EL ROMANTICISMO ESPAÑOL (III)

La posición de todos los románticos españoles es claramente liberal, y entre ellos, Larra y Espronceda, más libres de convencionalismos sociales que Martínez de la Rosa o el duque de Rivas, captarán la necesidad de incorporar al pueblo y a al juventud en la vida nacional.
Estos románticos liberales españoles están influenciados por el romanticismo de cuño francés (Víctor Hugo, Lamartine...), exponentes de la Revolución Francesa de 1830.  Ya no se añora el pasado ni la Edad Media, impregnada de sentimiento religioso, sino que se muestran como resueltos simpatizantes de la revolución política llevada a cabo por el liberalismo.  En España cuaja, pues, cuando la burguesía liberal se hace con el poder y retornan los emigrados, esto es, poco más o menos, hacia 1834.  Estos románticos aceptan el nuevo progreso y las nuevas condiciones sociales, y aunque tratan de evadirse de la prosaica vida cotidiana por la vía de la poesía, fundarán una revista romántica con este significativo título: "El Vapor" (Barcelona 1833).

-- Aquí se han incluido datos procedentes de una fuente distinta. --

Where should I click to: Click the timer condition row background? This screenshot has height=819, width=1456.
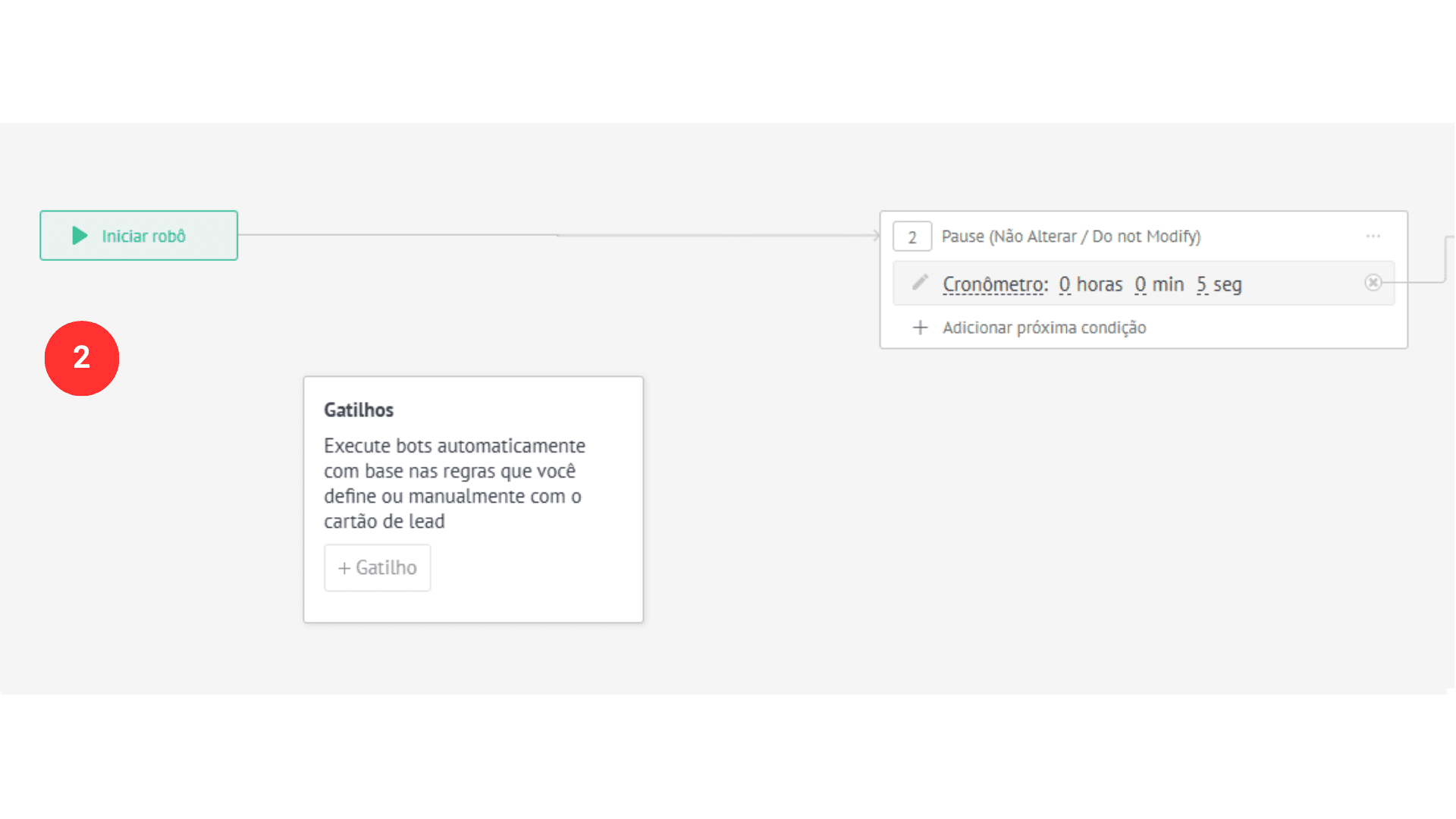pyautogui.click(x=1144, y=284)
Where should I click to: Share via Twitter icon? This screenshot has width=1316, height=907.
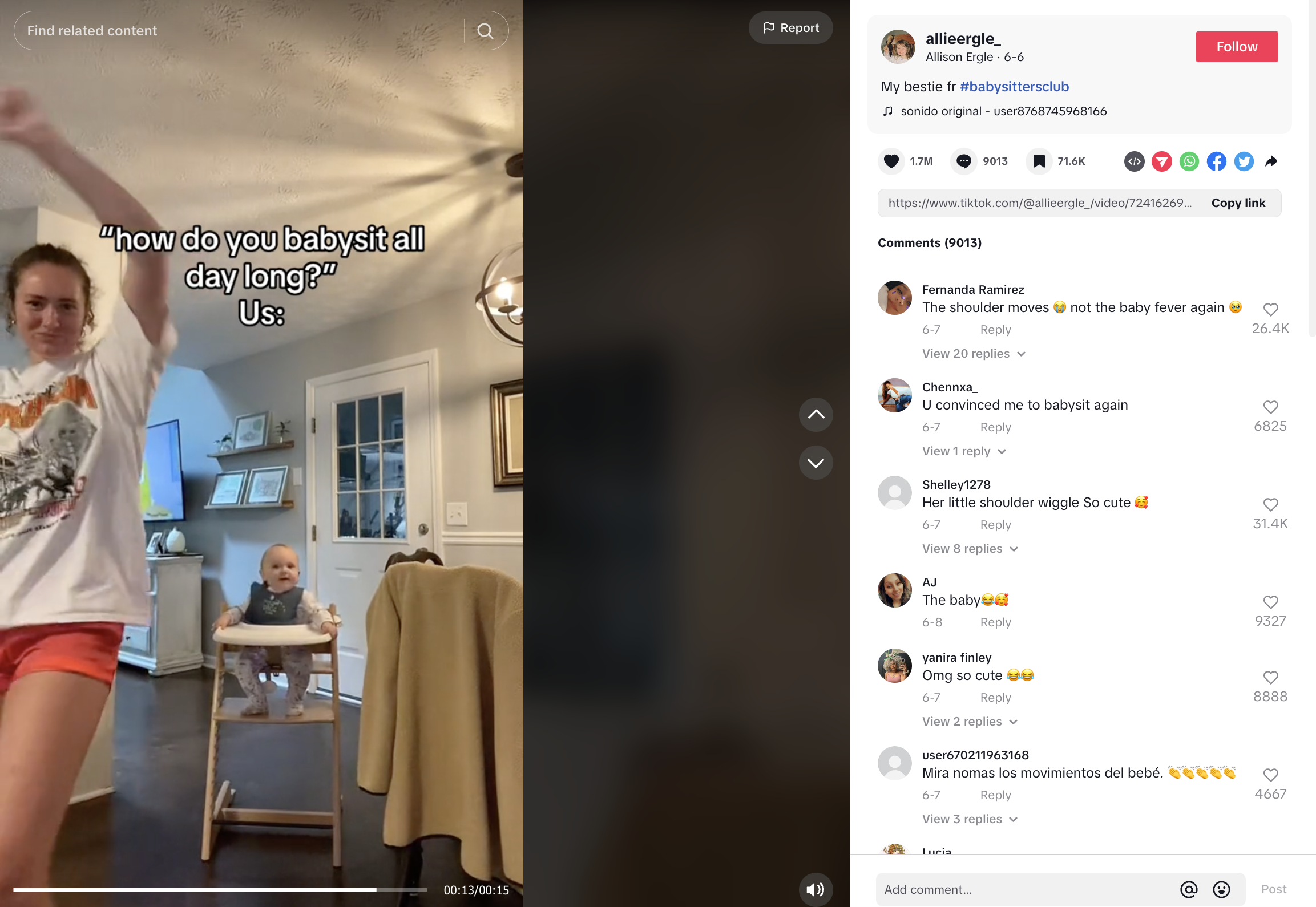pos(1244,162)
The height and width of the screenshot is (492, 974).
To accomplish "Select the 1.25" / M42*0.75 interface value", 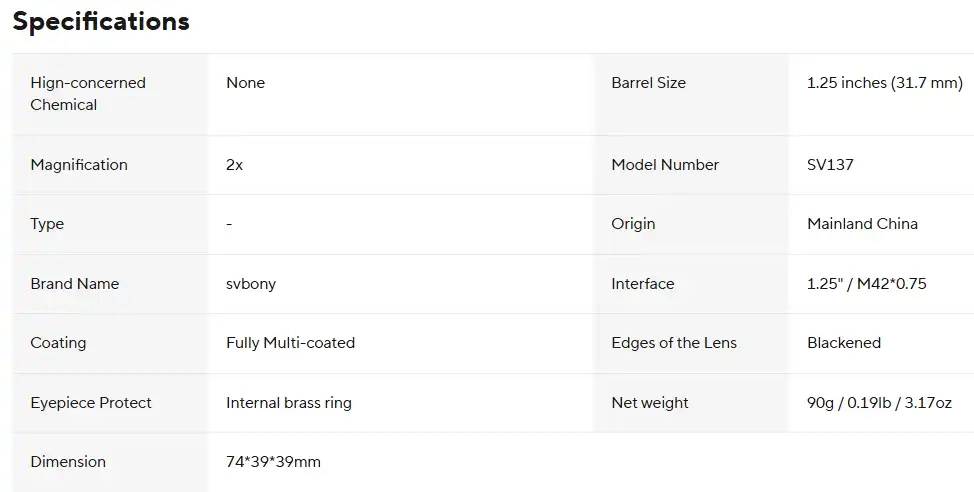I will pos(866,284).
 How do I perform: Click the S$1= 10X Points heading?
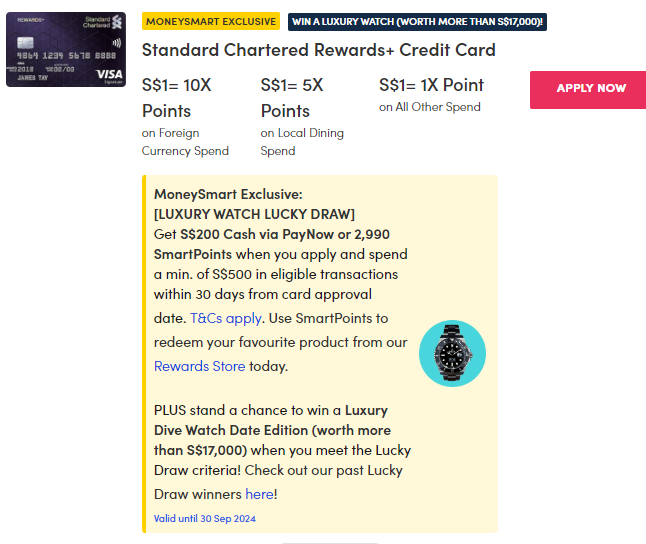click(x=176, y=97)
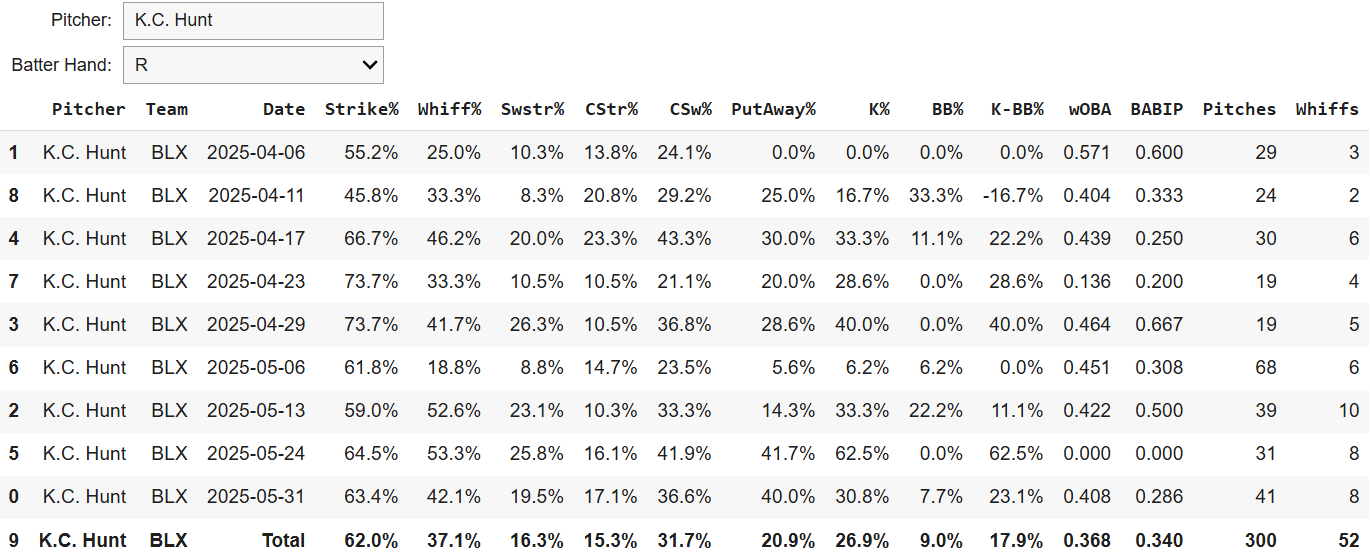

Los orígenes de este romanticismo liberal hay que buscarlos en la valoración de unos hechos indispensables para el conocimiento del romanticismo liberal español.  Nos referimos a la "carta magna" del liberalismo español, esto es, la Constitución gaditana de 1812; continúa con la "conspiración" y el "pronunciamiento", acciones típicas de la política liberal durante el reinado de Fernando VII.  Todo ello revela unas formas y unos tipos humanos que responden de lleno al patrón romántico.
Lo mismo que en política, en el intenso y breve apogeo del romanticismo español (1834-1840), podemos advertir dos tendencias: la de los viejos doceañistas que vivieron la Guerra de la Independencia y traen del exilio una tendencia a la moderación: Martínez de la Rosa, Toreno, duque de Rivas, Alcalá Galiano, Istúriz.  Entronca, hasta cierto punto, con el romanticismo nórdico, histórico: "La Conjuración de Venecia", "Don Álvaro o la fuerza del sino"...
Son contemporáneos de otra generación, más radical, nacida durante la Guerra de la Independencia y salida a la vida pública durante la Guerra Civil.  Frecuentemente anticlericales, partidarios de la vía de liberación, a través de una religiosidad libre y sin dogmas, son menos conscientes de su integración en una cultura nacional.  Participan de un liberalismo moral, opuesto a casi toda la moral anterior, introducido por su más ilustre representante, Mariano José de Larra, quien dirá: "Un fin moral osado, nuevo, desorganizador de lo pasado, si se quiere, y fundador del porvenir".
Ellos consideran que la literatura debe comprometer al escritor, hacerle beligerante en la lucha decisiva que están viendo: o el orden burgués salido de la revolución o las fuerzas del antiguo régimen.  Ellos serán los que impongan la democrática Constitución de los progresistas de 1837.